### Text for analysis

🤖 AI Summary
This work addresses the robustness evaluation of vision-language models (VLMs) under color vision deficiencies. We propose ColorBlindnessEval—the first adversarial benchmark for VLMs inspired by the Ishihara color blindness test. It comprises 500 Ishihara-like images, each embedding digits 0–99 within chromatically complex patterns, and employs both binary (Yes/No) and open-ended question-answering prompts to systematically assess digit recognition across nine state-of-the-art VLMs, with human performance as reference. By adapting clinical color-vision testing paradigms to VLM evaluation, we uncover— for the first time—that VLMs suffer severe accuracy degradation and exhibit pervasive textual hallucinations under chromatic confusion. Experiments reveal that current VLMs heavily rely on superficial texture and contextual cues, lacking intrinsic color-invariant visual perception. These findings underscore the necessity of developing visually robust VLMs and highlight the value of color-robustness as a novel, clinically grounded evaluation dimension.
📝 Abstract
This paper presents ColorBlindnessEval, a novel benchmark designed to evaluate the robustness of Vision-Language Models (VLMs) in visually adversarial scenarios inspired by the Ishihara color blindness test. Our dataset comprises 500 Ishihara-like images featuring numbers from 0 to 99 with varying color combinations, challenging VLMs to accurately recognize numerical information embedded in complex visual patterns. We assess 9 VLMs using Yes/No and open-ended prompts and compare their performance with human participants. Our experiments reveal limitations in the models' ability to interpret numbers in adversarial contexts, highlighting prevalent hallucination issues. These findings underscore the need to improve the robustness of VLMs in complex visual environments. ColorBlindnessEval serves as a valuable tool for benchmarking and improving the reliability of VLMs in real-world applications where accuracy is critical.

### Dataset extract
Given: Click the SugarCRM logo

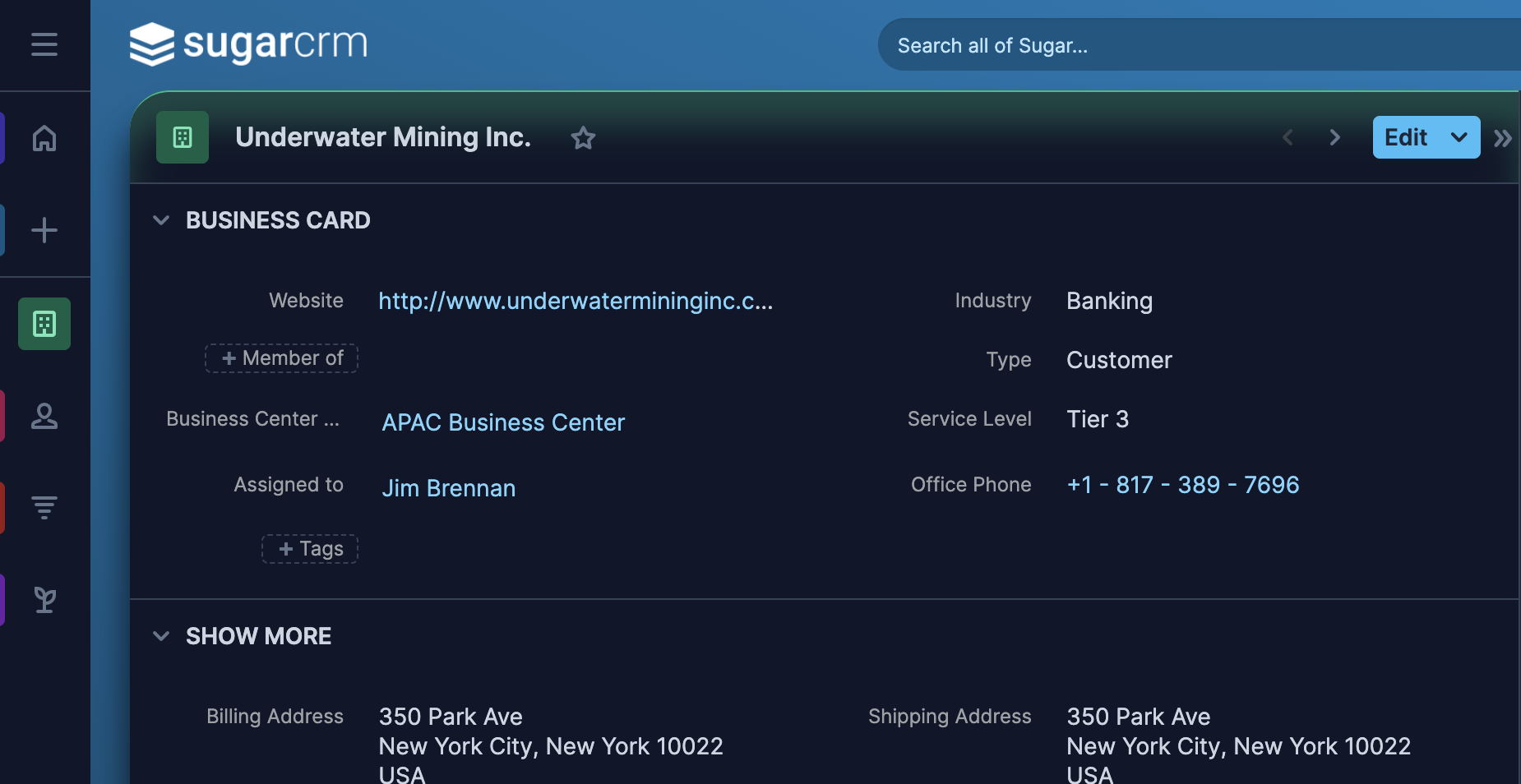Looking at the screenshot, I should click(248, 44).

### The task
In the text on ColorBlindnessEval, list every shortcoming of VLMs named in the two sentences that begin "By adapting clinical" and "Experiments reveal".

### Answer section
- Severe accuracy degradation under chromatic confusion
- Pervasive textual hallucinations under chromatic confusion
- Heavy reliance on superficial texture and contextual cues
- Lack of intrinsic color-invariant visual perception